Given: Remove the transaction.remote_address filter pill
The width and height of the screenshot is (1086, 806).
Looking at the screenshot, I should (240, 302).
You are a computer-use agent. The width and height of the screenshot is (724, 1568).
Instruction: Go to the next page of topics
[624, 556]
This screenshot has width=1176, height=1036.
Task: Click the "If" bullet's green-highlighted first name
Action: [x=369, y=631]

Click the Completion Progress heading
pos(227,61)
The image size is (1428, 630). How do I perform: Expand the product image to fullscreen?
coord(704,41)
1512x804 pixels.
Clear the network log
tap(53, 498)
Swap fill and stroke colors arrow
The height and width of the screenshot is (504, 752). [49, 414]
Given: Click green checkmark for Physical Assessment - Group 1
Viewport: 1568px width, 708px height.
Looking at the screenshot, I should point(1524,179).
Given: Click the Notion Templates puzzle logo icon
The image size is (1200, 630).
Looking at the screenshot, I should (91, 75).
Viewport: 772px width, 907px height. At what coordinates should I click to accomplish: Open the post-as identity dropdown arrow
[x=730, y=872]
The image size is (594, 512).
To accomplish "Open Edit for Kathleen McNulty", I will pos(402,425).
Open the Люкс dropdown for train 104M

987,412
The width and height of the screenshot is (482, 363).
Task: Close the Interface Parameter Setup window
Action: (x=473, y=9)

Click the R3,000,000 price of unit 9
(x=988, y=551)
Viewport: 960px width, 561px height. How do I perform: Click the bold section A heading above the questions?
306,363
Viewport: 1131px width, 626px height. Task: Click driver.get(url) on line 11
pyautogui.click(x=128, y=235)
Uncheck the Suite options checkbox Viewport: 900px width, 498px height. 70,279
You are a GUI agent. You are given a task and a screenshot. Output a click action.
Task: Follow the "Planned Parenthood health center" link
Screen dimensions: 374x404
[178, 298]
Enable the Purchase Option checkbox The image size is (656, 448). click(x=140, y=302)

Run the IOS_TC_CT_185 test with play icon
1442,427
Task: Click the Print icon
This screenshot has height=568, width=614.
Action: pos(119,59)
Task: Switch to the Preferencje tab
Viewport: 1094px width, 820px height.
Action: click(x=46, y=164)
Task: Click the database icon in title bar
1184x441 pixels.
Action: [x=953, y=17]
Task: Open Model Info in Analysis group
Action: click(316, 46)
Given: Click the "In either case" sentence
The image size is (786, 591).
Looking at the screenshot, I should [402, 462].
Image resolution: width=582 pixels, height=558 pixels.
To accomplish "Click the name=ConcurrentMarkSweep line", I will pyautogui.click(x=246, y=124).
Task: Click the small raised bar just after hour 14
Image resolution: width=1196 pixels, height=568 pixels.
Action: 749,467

::::

● Exercise prompt:
Retype only the stretch of lines above starting at the one with "Clear the network log" and stopping at the one with "The image size is (594, 512).", exactly as written, with both kept.

● Expected output:
Clear the network log
tap(53, 498)
Swap fill and stroke colors arrow
The height and width of the screenshot is (504, 752). [49, 414]
Given: Click green checkmark for Physical Assessment - Group 1
Viewport: 1568px width, 708px height.
Looking at the screenshot, I should point(1524,179).
Given: Click the Notion Templates puzzle logo icon
The image size is (1200, 630).
Looking at the screenshot, I should (91, 75).
Viewport: 772px width, 907px height. At what coordinates should I click to accomplish: Open the post-as identity dropdown arrow
[x=730, y=872]
The image size is (594, 512).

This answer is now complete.